N’importe qui aujourd’hui ou presque peut lancer un satellite – même ayant des capacités de propulsion le rendant donc encore plus attractif pour des acteurs malveillants – sans avoir à satisfaire aucune norme ou aucun standard lié à la sécurité informatique.

Les Américains, pionniers dans la reconnaissance du problème commencent à y réfléchir, mais bien évidemment il serait souhaitable que ces règles soient applicables à tous les pays pour être efficaces, ce qui pourrait prendre des années voire des décennies compte-tenu de la sensibilité géopolitique du sujet.

La vague du newspace accélère encore l’urgence de trouver des solutions

L’industrie spatiale a subi de profonds bouleversements ces dernières années avec l’arrivée de la vague du « newspace ». Elle représente cette nouvelle manière de voir l’espace comme une opportunité commerciale via la collection et la transmission de données. Les avancées technologiques comme les lanceurs réutilisables, la miniaturisation des satellites combinée à de nouvelles approches de la gestion du risque ont permis de boucler des business cases qui restaient du domaine de la science-fiction il y a encore 10 ans.

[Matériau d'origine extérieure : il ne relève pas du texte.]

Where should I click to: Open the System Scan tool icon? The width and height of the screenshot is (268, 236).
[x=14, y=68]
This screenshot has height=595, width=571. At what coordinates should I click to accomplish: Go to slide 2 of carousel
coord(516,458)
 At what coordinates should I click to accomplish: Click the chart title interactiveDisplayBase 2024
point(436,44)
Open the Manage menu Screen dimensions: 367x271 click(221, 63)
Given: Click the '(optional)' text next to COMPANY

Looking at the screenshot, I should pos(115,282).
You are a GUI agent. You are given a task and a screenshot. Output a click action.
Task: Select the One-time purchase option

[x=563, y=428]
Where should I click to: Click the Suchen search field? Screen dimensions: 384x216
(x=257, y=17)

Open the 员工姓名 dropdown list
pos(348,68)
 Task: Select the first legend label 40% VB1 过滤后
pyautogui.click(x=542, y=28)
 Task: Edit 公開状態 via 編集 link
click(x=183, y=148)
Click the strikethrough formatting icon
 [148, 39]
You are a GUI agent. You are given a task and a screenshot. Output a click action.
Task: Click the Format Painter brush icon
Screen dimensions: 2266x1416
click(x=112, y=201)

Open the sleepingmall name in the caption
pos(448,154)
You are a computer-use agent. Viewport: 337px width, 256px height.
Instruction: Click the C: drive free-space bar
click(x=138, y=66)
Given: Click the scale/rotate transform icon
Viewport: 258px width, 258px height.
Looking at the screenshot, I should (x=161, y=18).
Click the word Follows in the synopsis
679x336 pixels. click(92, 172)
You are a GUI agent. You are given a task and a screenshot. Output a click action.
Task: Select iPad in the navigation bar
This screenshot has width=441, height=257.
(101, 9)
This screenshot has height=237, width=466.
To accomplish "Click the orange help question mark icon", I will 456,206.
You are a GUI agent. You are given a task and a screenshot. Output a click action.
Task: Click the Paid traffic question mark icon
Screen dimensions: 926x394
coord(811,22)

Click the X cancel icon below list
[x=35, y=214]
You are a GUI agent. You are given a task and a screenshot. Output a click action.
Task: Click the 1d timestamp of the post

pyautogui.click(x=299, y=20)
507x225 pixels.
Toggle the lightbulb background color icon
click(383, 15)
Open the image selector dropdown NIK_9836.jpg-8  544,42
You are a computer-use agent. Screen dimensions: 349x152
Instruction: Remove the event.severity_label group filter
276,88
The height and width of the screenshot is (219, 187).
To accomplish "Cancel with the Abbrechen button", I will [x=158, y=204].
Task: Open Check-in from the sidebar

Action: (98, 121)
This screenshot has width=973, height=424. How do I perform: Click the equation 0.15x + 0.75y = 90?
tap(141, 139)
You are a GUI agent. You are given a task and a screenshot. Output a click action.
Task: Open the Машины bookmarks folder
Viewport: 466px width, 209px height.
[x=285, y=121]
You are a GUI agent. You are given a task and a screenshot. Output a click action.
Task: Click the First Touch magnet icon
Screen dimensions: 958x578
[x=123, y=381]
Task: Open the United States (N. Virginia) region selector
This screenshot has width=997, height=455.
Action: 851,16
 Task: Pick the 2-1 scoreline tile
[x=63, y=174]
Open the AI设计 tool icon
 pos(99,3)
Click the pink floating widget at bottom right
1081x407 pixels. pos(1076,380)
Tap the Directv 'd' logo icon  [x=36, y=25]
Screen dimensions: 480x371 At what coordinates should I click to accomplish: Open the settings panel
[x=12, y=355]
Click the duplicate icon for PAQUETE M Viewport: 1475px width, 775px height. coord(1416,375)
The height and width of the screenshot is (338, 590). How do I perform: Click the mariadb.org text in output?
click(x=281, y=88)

Cette vague du newspace avec des dizaines de milliers de minisatellites qui doivent être lancés dans les prochaines années s’accompagne d’un fort agrandissement de la surface d’attaque globale. Beaucoup plus de satellites donc, et aussi beaucoup plus de données, et donc beaucoup plus de valeur, et donc un secteur beaucoup plus attractif pour des cyber criminels, faisant grimper en flèche la probabilité de succès d’attaques majeures.

Apprendre à (ré)-concilier fiabilité et sécurité

Les ingénieurs qui conçoivent des satellites sont des experts dans la gestion de risques. Mais des risques liés à la fiabilité des systèmes, beaucoup moins des risques cyber.

Cela peut paraitre paradoxal mais compte-tenu de l’agilité requise pour se défendre contre des attaquants très mobiles, les acteurs du spatial doivent apprendre à définir un nouveau type de compromis dans l’arbitrage entre les risques liés à la fiabilité du système et ceux liés à sa sécurité.

Ce qui dans la pratique signifie accepter d’implémenter des solutions cyber ne bénéficiant pas d’un héritage de vol aussi important que d’autres sous-systèmes plus classiques mais permettant de mitiger une nouvelle catégorie de risques tout aussi critiques et ainsi contribuer au succès statistique de la mission.